Problem requirements: Please rewrite the rows below as a Markdown table with two columns, "No." for the line number and "Line" for the line itself, leaving out any blank lines.
— START OF Raw data —
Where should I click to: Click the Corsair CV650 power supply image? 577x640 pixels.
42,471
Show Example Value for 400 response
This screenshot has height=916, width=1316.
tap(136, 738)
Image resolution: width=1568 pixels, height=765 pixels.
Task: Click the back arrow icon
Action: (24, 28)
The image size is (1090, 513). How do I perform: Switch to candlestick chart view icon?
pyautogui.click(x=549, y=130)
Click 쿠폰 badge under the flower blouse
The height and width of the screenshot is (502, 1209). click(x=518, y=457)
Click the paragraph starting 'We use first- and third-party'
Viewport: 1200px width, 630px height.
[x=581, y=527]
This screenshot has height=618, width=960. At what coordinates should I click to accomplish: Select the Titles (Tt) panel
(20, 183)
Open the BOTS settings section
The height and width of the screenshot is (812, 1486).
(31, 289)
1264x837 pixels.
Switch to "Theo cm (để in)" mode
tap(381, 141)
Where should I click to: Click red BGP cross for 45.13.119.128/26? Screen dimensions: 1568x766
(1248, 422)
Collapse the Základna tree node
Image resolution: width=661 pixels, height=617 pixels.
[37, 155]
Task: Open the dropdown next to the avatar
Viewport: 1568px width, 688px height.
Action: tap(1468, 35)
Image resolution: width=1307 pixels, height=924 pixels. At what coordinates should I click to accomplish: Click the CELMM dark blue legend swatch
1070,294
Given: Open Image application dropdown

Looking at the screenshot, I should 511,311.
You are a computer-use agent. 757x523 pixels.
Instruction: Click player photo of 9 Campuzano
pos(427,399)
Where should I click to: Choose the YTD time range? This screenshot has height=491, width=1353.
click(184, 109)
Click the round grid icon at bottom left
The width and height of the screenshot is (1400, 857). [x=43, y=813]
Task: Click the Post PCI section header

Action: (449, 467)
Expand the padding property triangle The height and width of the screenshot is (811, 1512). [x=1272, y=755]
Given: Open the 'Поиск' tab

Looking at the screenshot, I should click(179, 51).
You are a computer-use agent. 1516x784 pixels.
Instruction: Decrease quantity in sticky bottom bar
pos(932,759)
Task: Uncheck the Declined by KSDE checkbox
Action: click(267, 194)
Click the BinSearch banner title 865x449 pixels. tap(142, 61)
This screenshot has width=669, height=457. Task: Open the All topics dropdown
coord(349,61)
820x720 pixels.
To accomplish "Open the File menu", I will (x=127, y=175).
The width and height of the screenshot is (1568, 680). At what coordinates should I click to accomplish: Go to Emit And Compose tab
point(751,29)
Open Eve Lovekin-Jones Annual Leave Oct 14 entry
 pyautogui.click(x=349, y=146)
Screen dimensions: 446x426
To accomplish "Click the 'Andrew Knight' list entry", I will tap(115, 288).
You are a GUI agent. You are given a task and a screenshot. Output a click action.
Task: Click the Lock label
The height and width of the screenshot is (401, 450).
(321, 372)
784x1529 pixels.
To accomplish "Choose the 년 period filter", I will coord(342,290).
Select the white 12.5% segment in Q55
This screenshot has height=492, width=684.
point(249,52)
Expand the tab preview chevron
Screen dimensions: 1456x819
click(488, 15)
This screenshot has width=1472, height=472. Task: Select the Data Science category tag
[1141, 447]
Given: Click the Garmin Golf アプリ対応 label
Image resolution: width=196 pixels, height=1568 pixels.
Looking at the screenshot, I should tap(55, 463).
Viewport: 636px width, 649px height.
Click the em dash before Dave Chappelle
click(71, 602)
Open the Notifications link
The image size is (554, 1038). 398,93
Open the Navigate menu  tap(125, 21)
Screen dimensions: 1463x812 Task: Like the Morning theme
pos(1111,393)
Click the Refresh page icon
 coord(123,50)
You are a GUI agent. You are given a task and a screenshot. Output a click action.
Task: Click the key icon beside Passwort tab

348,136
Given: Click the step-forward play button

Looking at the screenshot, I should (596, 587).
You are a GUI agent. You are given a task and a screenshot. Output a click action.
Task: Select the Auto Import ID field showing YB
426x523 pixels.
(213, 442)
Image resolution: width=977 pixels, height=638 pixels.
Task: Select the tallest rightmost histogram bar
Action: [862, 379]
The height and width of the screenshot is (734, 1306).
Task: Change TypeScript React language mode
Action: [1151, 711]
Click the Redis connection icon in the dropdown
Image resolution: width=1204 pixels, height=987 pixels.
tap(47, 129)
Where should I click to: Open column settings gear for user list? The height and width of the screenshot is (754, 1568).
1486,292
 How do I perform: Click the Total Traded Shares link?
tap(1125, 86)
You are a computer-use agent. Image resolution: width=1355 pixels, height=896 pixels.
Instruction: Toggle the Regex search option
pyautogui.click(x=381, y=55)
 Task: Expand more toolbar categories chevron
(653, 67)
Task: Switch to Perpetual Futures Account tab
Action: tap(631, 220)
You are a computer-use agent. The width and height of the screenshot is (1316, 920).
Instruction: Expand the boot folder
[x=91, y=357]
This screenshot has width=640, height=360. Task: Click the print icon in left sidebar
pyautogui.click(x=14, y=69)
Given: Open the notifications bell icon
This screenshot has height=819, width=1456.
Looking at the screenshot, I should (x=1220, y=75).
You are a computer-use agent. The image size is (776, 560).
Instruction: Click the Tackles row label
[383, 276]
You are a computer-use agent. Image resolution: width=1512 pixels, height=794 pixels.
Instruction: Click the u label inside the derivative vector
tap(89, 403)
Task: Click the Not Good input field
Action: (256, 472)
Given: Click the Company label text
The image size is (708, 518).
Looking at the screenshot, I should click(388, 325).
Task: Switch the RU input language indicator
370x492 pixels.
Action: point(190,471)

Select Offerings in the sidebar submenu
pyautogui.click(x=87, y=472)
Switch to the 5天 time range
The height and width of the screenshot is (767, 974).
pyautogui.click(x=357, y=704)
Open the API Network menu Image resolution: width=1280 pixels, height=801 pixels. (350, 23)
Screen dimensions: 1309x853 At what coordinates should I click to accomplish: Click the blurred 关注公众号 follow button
— END OF Raw data —
Solution for this problem:
| No. | Line |
|---|---|
| 1 | Where should I click to: Click the Corsair CV650 power supply image? 577x640 pixels. |
| 2 | 42,471 |
| 3 | Show Example Value for 400 response |
| 4 | This screenshot has height=916, width=1316. |
| 5 | tap(136, 738) |
| 6 | Image resolution: width=1568 pixels, height=765 pixels. |
| 7 | Task: Click the back arrow icon |
| 8 | Action: (24, 28) |
| 9 | The image size is (1090, 513). How do I perform: Switch to candlestick chart view icon? |
| 10 | pyautogui.click(x=549, y=130) |
| 11 | Click 쿠폰 badge under the flower blouse |
| 12 | The height and width of the screenshot is (502, 1209). click(x=518, y=457) |
| 13 | Click the paragraph starting 'We use first- and third-party' |
| 14 | Viewport: 1200px width, 630px height. |
| 15 | [x=581, y=527] |
| 16 | This screenshot has height=618, width=960. At what coordinates should I click to accomplish: Select the Titles (Tt) panel |
| 17 | (20, 183) |
| 18 | Open the BOTS settings section |
| 19 | The height and width of the screenshot is (812, 1486). |
| 20 | (31, 289) |
| 21 | 1264x837 pixels. |
| 22 | Switch to "Theo cm (để in)" mode |
| 23 | tap(381, 141) |
| 24 | Where should I click to: Click red BGP cross for 45.13.119.128/26? Screen dimensions: 1568x766 |
| 25 | (1248, 422) |
| 26 | Collapse the Základna tree node |
| 27 | Image resolution: width=661 pixels, height=617 pixels. |
| 28 | [37, 155] |
| 29 | Task: Open the dropdown next to the avatar |
| 30 | Viewport: 1568px width, 688px height. |
| 31 | Action: tap(1468, 35) |
| 32 | Image resolution: width=1307 pixels, height=924 pixels. At what coordinates should I click to accomplish: Click the CELMM dark blue legend swatch |
| 33 | 1070,294 |
| 34 | Given: Open Image application dropdown |
| 35 | Looking at the screenshot, I should 511,311. |
| 36 | You are a computer-use agent. 757x523 pixels. |
| 37 | Instruction: Click player photo of 9 Campuzano |
| 38 | pos(427,399) |
| 39 | Where should I click to: Choose the YTD time range? This screenshot has height=491, width=1353. |
| 40 | click(184, 109) |
| 41 | Click the round grid icon at bottom left |
| 42 | The width and height of the screenshot is (1400, 857). [x=43, y=813] |
| 43 | Task: Click the Post PCI section header |
| 44 | Action: (449, 467) |
| 45 | Expand the padding property triangle The height and width of the screenshot is (811, 1512). [x=1272, y=755] |
| 46 | Given: Open the 'Поиск' tab |
| 47 | Looking at the screenshot, I should click(179, 51). |
| 48 | You are a computer-use agent. 1516x784 pixels. |
| 49 | Instruction: Decrease quantity in sticky bottom bar |
| 50 | pos(932,759) |
| 51 | Task: Uncheck the Declined by KSDE checkbox |
| 52 | Action: click(267, 194) |
| 53 | Click the BinSearch banner title 865x449 pixels. tap(142, 61) |
| 54 | This screenshot has width=669, height=457. Task: Open the All topics dropdown |
| 55 | coord(349,61) |
| 56 | 820x720 pixels. |
| 57 | To accomplish "Open the File menu", I will (x=127, y=175). |
| 58 | The width and height of the screenshot is (1568, 680). At what coordinates should I click to accomplish: Go to Emit And Compose tab |
| 59 | point(751,29) |
| 60 | Open Eve Lovekin-Jones Annual Leave Oct 14 entry |
| 61 |  pyautogui.click(x=349, y=146) |
| 62 | Screen dimensions: 446x426 |
| 63 | To accomplish "Click the 'Andrew Knight' list entry", I will tap(115, 288). |
| 64 | You are a GUI agent. You are given a task and a screenshot. Output a click action. |
| 65 | Task: Click the Lock label |
| 66 | The height and width of the screenshot is (401, 450). |
| 67 | (321, 372) |
| 68 | 784x1529 pixels. |
| 69 | To accomplish "Choose the 년 period filter", I will coord(342,290). |
| 70 | Select the white 12.5% segment in Q55 |
| 71 | This screenshot has height=492, width=684. |
| 72 | point(249,52) |
| 73 | Expand the tab preview chevron |
| 74 | Screen dimensions: 1456x819 |
| 75 | click(488, 15) |
| 76 | This screenshot has width=1472, height=472. Task: Select the Data Science category tag |
| 77 | [1141, 447] |
| 78 | Given: Click the Garmin Golf アプリ対応 label |
| 79 | Image resolution: width=196 pixels, height=1568 pixels. |
| 80 | Looking at the screenshot, I should tap(55, 463). |
| 81 | Viewport: 636px width, 649px height. |
| 82 | Click the em dash before Dave Chappelle |
| 83 | click(71, 602) |
| 84 | Open the Notifications link |
| 85 | The image size is (554, 1038). 398,93 |
| 86 | Open the Navigate menu  tap(125, 21) |
| 87 | Screen dimensions: 1463x812 Task: Like the Morning theme |
| 88 | pos(1111,393) |
| 89 | Click the Refresh page icon |
| 90 |  coord(123,50) |
| 91 | You are a GUI agent. You are given a task and a screenshot. Output a click action. |
| 92 | Task: Click the key icon beside Passwort tab |
| 93 | 348,136 |
| 94 | Given: Click the step-forward play button |
| 95 | Looking at the screenshot, I should (596, 587). |
| 96 | You are a GUI agent. You are given a task and a screenshot. Output a click action. |
| 97 | Task: Select the Auto Import ID field showing YB |
| 98 | 426x523 pixels. |
| 99 | (213, 442) |
| 100 | Image resolution: width=977 pixels, height=638 pixels. |
| 101 | Task: Select the tallest rightmost histogram bar |
| 102 | Action: [862, 379] |
| 103 | The height and width of the screenshot is (734, 1306). |
| 104 | Task: Change TypeScript React language mode |
| 105 | Action: [1151, 711] |
| 106 | Click the Redis connection icon in the dropdown |
| 107 | Image resolution: width=1204 pixels, height=987 pixels. |
| 108 | tap(47, 129) |
| 109 | Where should I click to: Open column settings gear for user list? The height and width of the screenshot is (754, 1568). |
| 110 | 1486,292 |
| 111 |  How do I perform: Click the Total Traded Shares link? |
| 112 | tap(1125, 86) |
| 113 | You are a computer-use agent. Image resolution: width=1355 pixels, height=896 pixels. |
| 114 | Instruction: Toggle the Regex search option |
| 115 | pyautogui.click(x=381, y=55) |
| 116 |  Task: Expand more toolbar categories chevron |
| 117 | (653, 67) |
| 118 | Task: Switch to Perpetual Futures Account tab |
| 119 | Action: tap(631, 220) |
| 120 | You are a computer-use agent. The width and height of the screenshot is (1316, 920). |
| 121 | Instruction: Expand the boot folder |
| 122 | [x=91, y=357] |
| 123 | This screenshot has width=640, height=360. Task: Click the print icon in left sidebar |
| 124 | pyautogui.click(x=14, y=69) |
| 125 | Given: Open the notifications bell icon |
| 126 | This screenshot has height=819, width=1456. |
| 127 | Looking at the screenshot, I should (x=1220, y=75). |
| 128 | You are a computer-use agent. The image size is (776, 560). |
| 129 | Instruction: Click the Tackles row label |
| 130 | [383, 276] |
| 131 | You are a computer-use agent. Image resolution: width=1512 pixels, height=794 pixels. |
| 132 | Instruction: Click the u label inside the derivative vector |
| 133 | tap(89, 403) |
| 134 | Task: Click the Not Good input field |
| 135 | Action: (256, 472) |
| 136 | Given: Click the Company label text |
| 137 | The image size is (708, 518). |
| 138 | Looking at the screenshot, I should click(388, 325). |
| 139 | Task: Switch the RU input language indicator |
| 140 | 370x492 pixels. |
| 141 | Action: point(190,471) |
| 142 | Select Offerings in the sidebar submenu |
| 143 | pyautogui.click(x=87, y=472) |
| 144 | Switch to the 5天 time range |
| 145 | The height and width of the screenshot is (767, 974). |
| 146 | pyautogui.click(x=357, y=704) |
| 147 | Open the API Network menu Image resolution: width=1280 pixels, height=801 pixels. (350, 23) |
| 148 | Screen dimensions: 1309x853 At what coordinates should I click to accomplish: Click the blurred 关注公众号 follow button |